La Historia nos presenta dos periodos. Por un lado, el periodo en que los gobiernos progresistas alentaron las reformas legislativas básicas que equipararon legalmente a mujeres y hombres y que se desarrollo entre 1982 y 1996 y una segunda fase que ha tenido lugar durante los gobiernos de Jose Luis Rodriguez Zapatero y que ha supuesto el desarrollo de normas para acelerar el proceso y alentar el cambio del modelo social androcéntrico.
La primera, fue la etapa de equiparación de derechos. La segunda, de eliminación de obstáculos que impedían e impiden el desarrollo de los mismos.
Hemos entendido que no es suficiente tener reconocidos derechos. El reconocimiento de derechos sin posibilidad cierta de poder ejercerlos es una falacia y un engaño. Comenzando el siglo XXI nuestro objetivo consiste en hacerlos efectivos.
Para nosotras la importancia de las leyes promovidas en el segundo periodo es esencial por ser leyes de impulso, leyes que enfrentan los obstáculos específicos derivados de un sistema social, económico y político que nos ha excluido históricamente.
Ya no nos conformamos con decir que hemos de tener el mismo salario por el mismo trabajo, ahora, identificamos qué impide que eso sea así y mas allá de proclamar la igualdad salarial, promovemos acciones que lo hagan efectivo y sobre todo que acorten el proceso hacia el objetivo marcado.

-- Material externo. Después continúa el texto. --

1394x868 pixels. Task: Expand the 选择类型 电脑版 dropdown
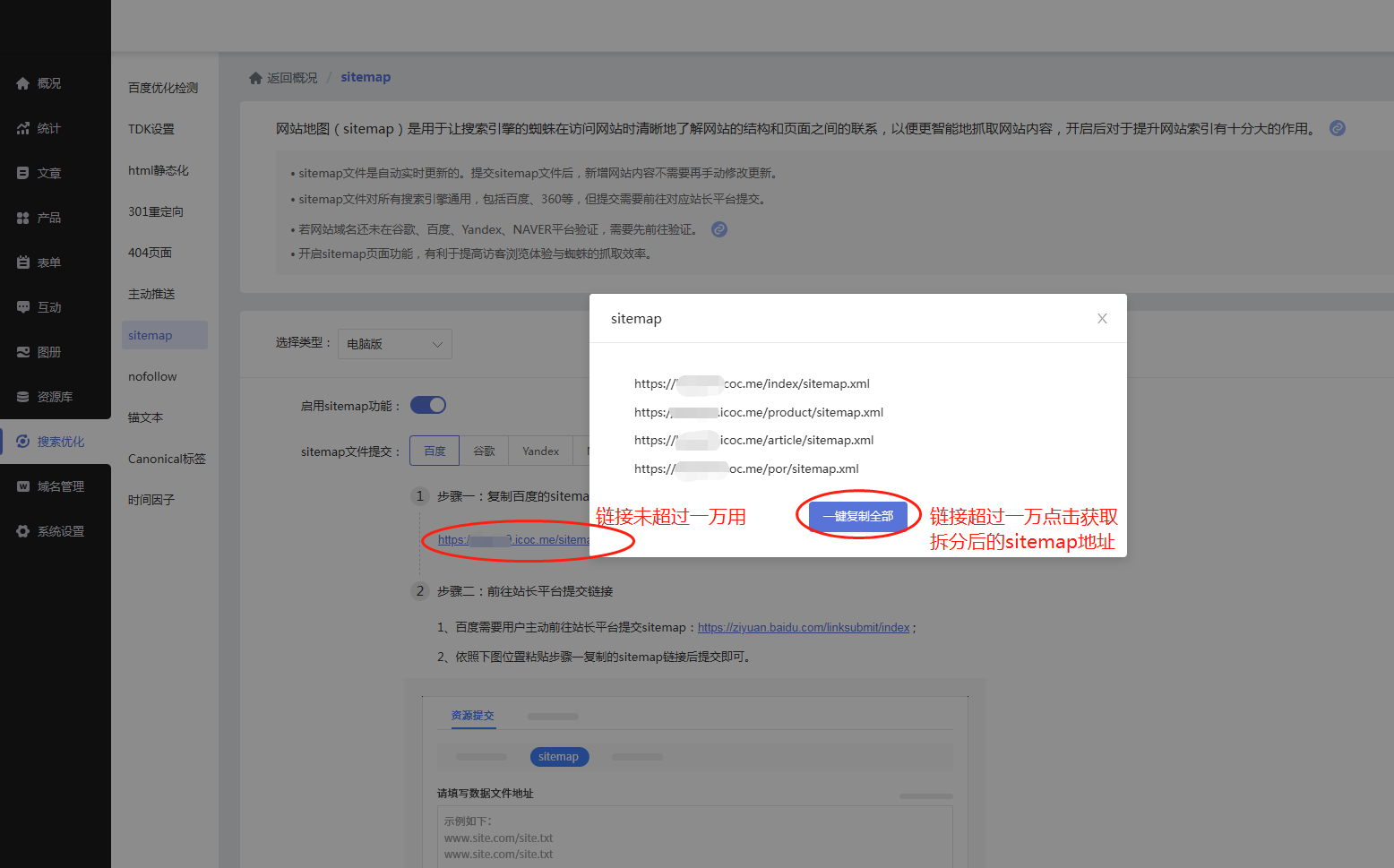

Ya no nos conformamos con proclamar la necesidad de que las mujeres formen parte de la representación política, en este periodo, hemos legislado para que el parlamento español máximo órgano de la representación popular sea paritario por ley.
Ya no nos conformamos con reclamar paridad política, somos conscientes de que este principio ha de regir en el mundo económico, empresarial, cultural, deportivo; es decir, en todas las esferas de la vida.

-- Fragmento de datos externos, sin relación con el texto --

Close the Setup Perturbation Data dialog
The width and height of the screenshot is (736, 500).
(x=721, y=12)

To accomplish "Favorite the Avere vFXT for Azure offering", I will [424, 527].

Las grandes líneas de actuación ya están establecidas. Tenemos ley de igualdad, de prevención de la violencia de género, de salud reproductiva e interrupción voluntaria del embarazo, tenemos un Plan nacional contra la trata y más allá de los que pudieran parecer normas específicas nos hemos dotado de una Ley de la Dependencia mientras avanzamos imparables, hacia un proceso de universalización de la educación Infantil de 0 a 3 años. Estos últimos, instrumentos son estratégicos para facilitar la conciliación corresponsable y facilitar, sin obstáculos, la incorporación de la mujeres al mundo del trabajo asalariado.

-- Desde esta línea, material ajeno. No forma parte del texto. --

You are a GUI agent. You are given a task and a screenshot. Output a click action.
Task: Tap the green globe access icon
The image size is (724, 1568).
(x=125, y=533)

La cuestión ahora es que estas leyes cuenten con instrumentos que las desarrollen adecuadamente. Toda la estructura del Estado tiene que participar de la estrategia. He aquí la clave y el talón de Aquiles.. Marta Locatelli nos indica que quienes hemos llegado hasta aquí, necesitamos conservar “las posiciones alcanzadas hasta ahora” para que “las niñas no tengan que comenzar por donde comenzaron sus madres en cuanto a la necesidad del feminismo y a la elaboración de sus intereses y estrategias”.
Tenemos responsabilidad hacia las generaciones futuras, es nuestra responsabilidad no dejar demasiadas cargas a las próximas generaciones de mujeres. Por eso, es preciso rearmarse frente a una derecha que amenaza con recortes a la ley del aborto, alimenta estrategias contra la ley de igualdad, objeta a educación para la ciudadanía y en el colmo de la degradación, rompe el consenso en materia de violencia de género.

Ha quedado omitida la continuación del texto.